When our oldest daughter was 9, I caught her dragging my air compressor into the woods, where she had stashed a bunch of my building materials in preparation for building her first treehouse. Fast-forward 10 years: When she started attending the local community college, we were pleased that she chose affordable schooling and excited that she would be hanging around longer. But then she announced that she was moving out — not into a house or apartment that would cost more than her tuition, but into a treehouse that she would build herself.

It isn’t just children who dream of escaping the rent/mortgage treadmill in their own little cottage in the woods, but as we get older — and more weighed down by our jobs, responsibilities, and stuff — we accept the notion that we’re trapped. That only an expert can build a house. That shelter has to cost hundreds of thousands of dollars. That zoning and codes make living your no-mortgage dream impossible. That you can’t just go out into the woods with an axe and a saw and build something you can live in. Fortunately, my daughter didn’t get those memos. Instead, the time she spent in her formative years with folks who had done just such a thing convinced her that she could do it too.

Locating Your Cottage

I like to think of a DIY, no-frills cottage as a way out of being trapped. Moving into an apartment of her own would’ve cost my daughter at least $600 per month in our area. Instead, her total expenditure came to a little less than $2,000. If she stays there for four years and pockets the difference, she’ll walk away with more than $26,000.

To someone who’s just starting to dream, or who has their hands full just trying to keep their head above water, this type of living may seem impossible, but variations on this theme are quietly playing themselves out all around us. Most of the people I know who have done something like this haven’t owned the land they put their cottage on. Many of us didn’t have the cash or even a credit card when we started, but we had a plan we were willing to take a chance on.



If you don’t own land, such a plan might include a proposal to a landowner where you want to live: “Let me build a cottage on your land in exchange for five years of free rent. At the end of five years, if you like me, let me stay with low rent.
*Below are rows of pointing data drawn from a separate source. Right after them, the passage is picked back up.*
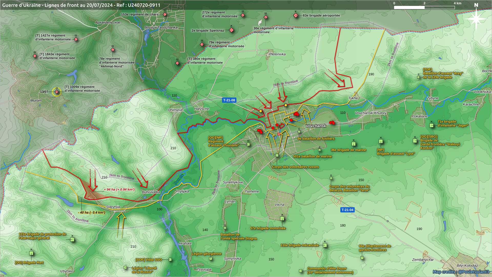Click the +94 ha gain annotation
492x277 pixels.
pyautogui.click(x=119, y=190)
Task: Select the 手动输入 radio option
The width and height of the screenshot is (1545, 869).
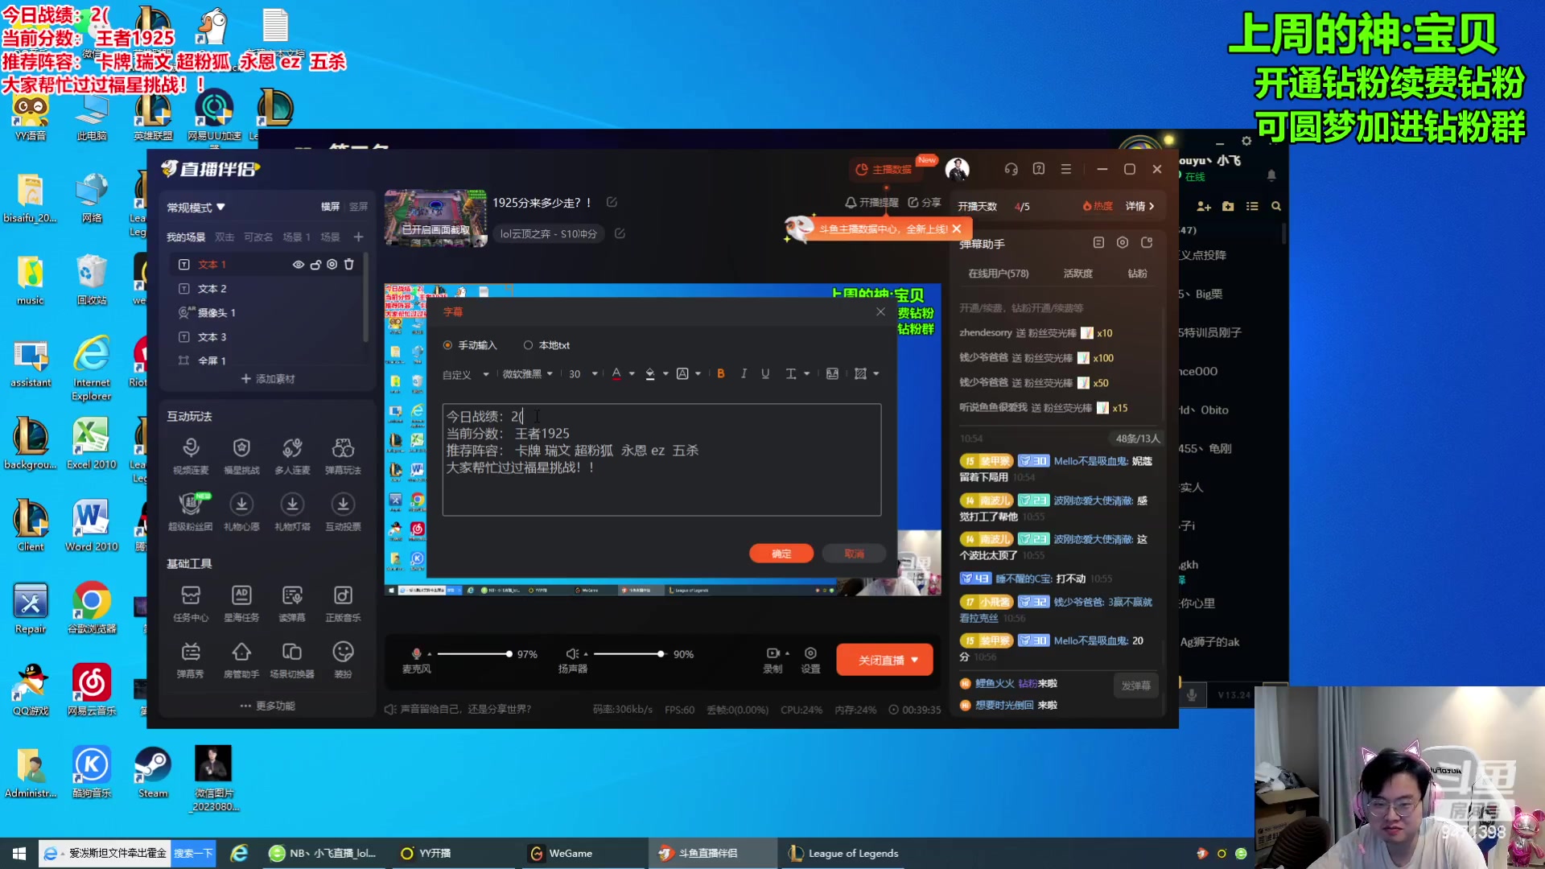Action: pos(448,345)
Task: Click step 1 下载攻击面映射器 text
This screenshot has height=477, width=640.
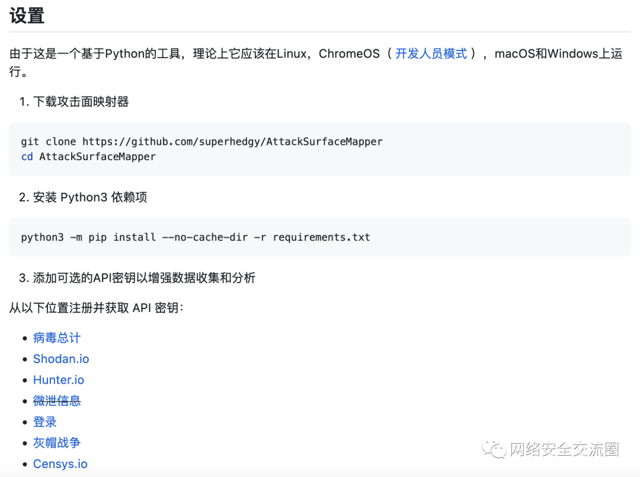Action: point(81,101)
If you like the cottage, let me build you another on similar terms. If you don’t like me or want to do something else, start charging me a higher rent.”

At first, building a cottage you might walk away from could seem silly, but this type of agreement works for landowners because there’s a set timeframe and something useful offered in exchange. I love my daughter, but knowing I would get a treehouse out of the bargain may have boosted my enthusiasm a bit. I might’ve also been a bit more generous in giving her cool building materials from my hoard of treasures because, well, I want my — I mean her — treehouse to be nice.